**WORK TASK**
Your output should be each line from the material below that has the word "target".

**INPUT RECORDS**
:::::
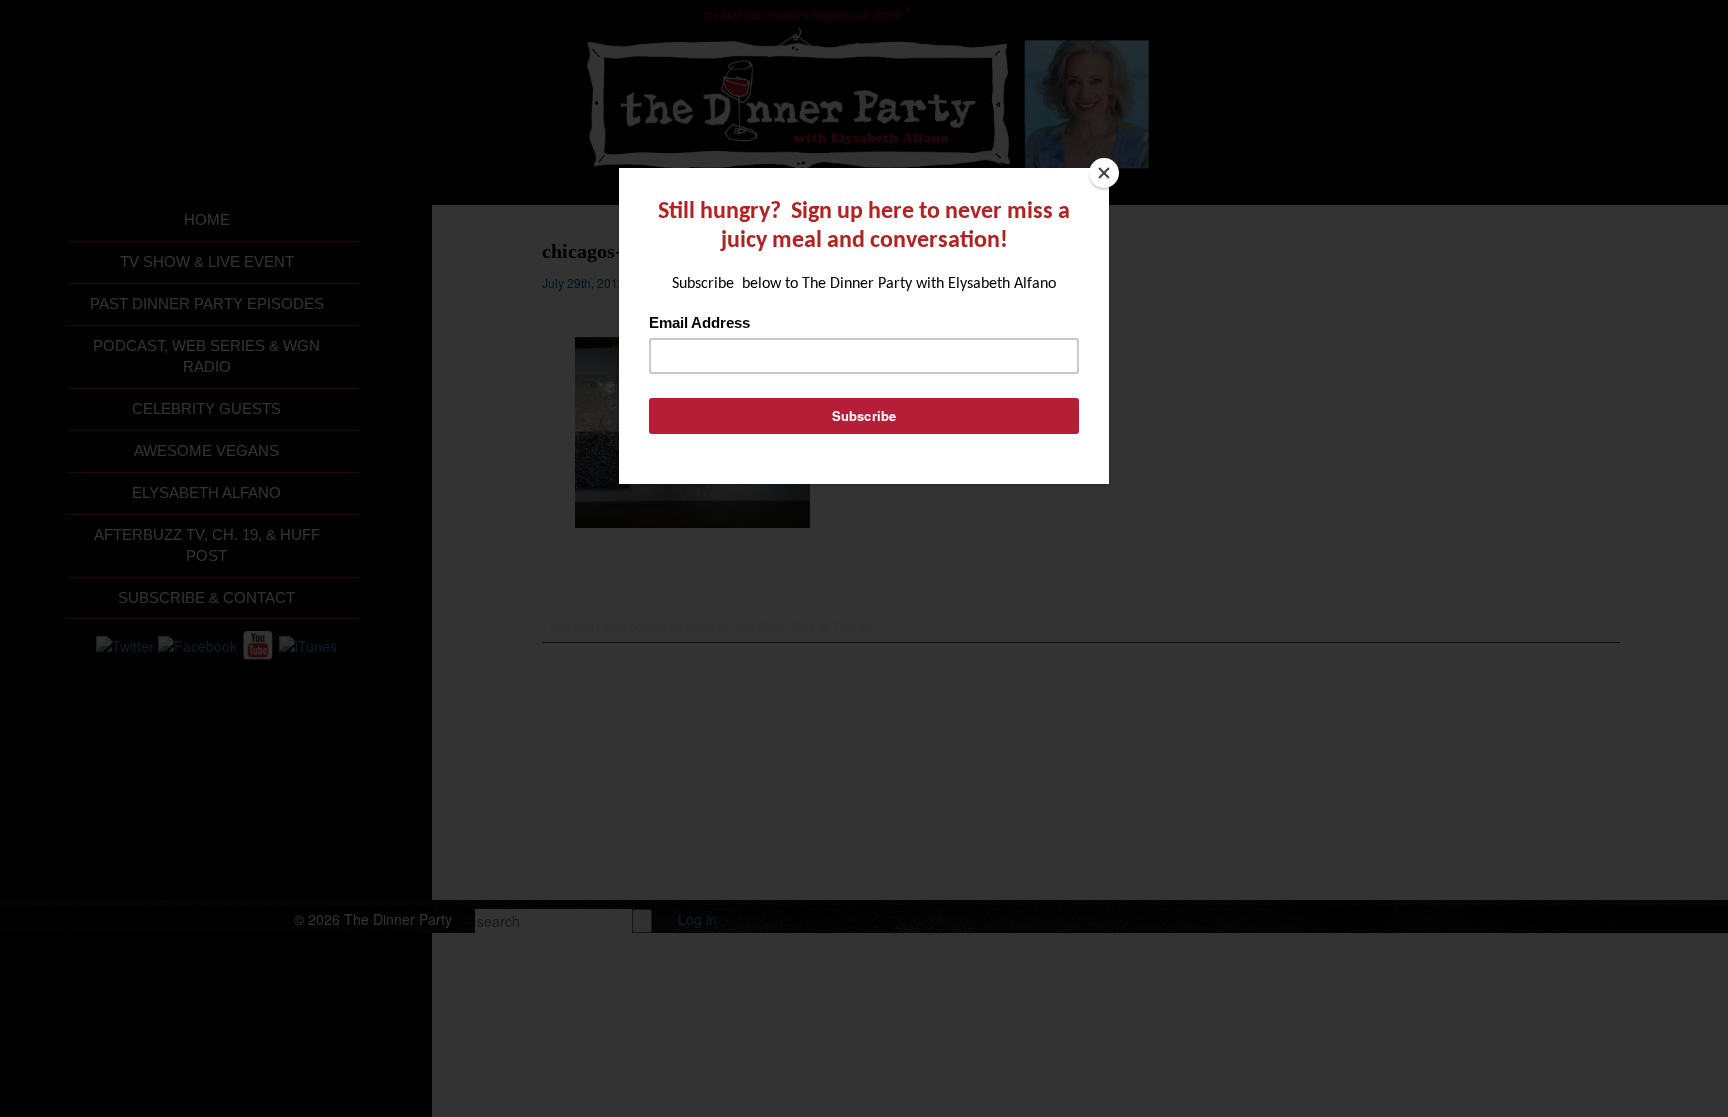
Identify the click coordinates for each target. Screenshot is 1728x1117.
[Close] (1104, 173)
:::::
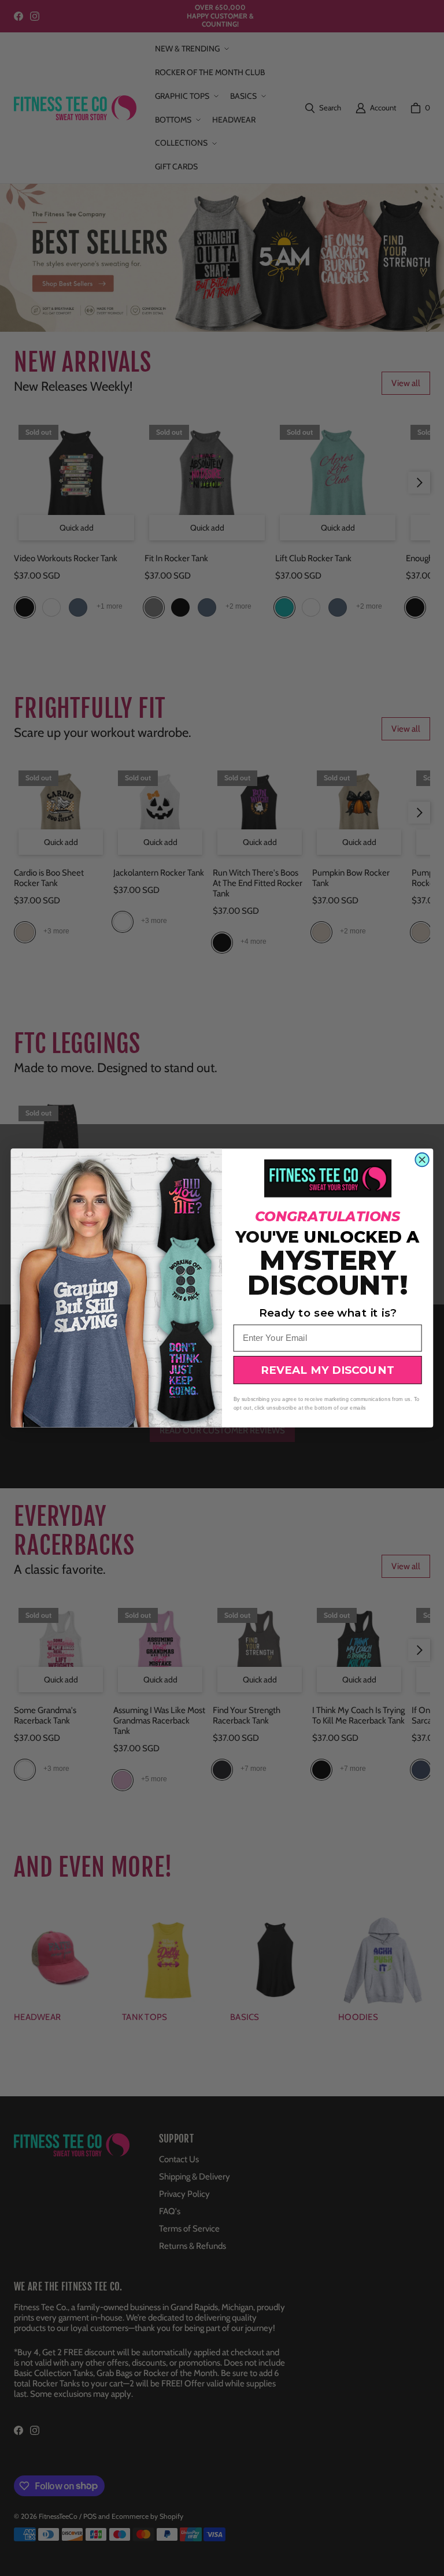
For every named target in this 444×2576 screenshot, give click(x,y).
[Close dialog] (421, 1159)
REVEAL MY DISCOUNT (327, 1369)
:::::
**SOLUTION**
Identify the click coordinates for each target. Screenshot is 1728x1117.
For every named target in this 444×2576 screenshot, give click(x,y).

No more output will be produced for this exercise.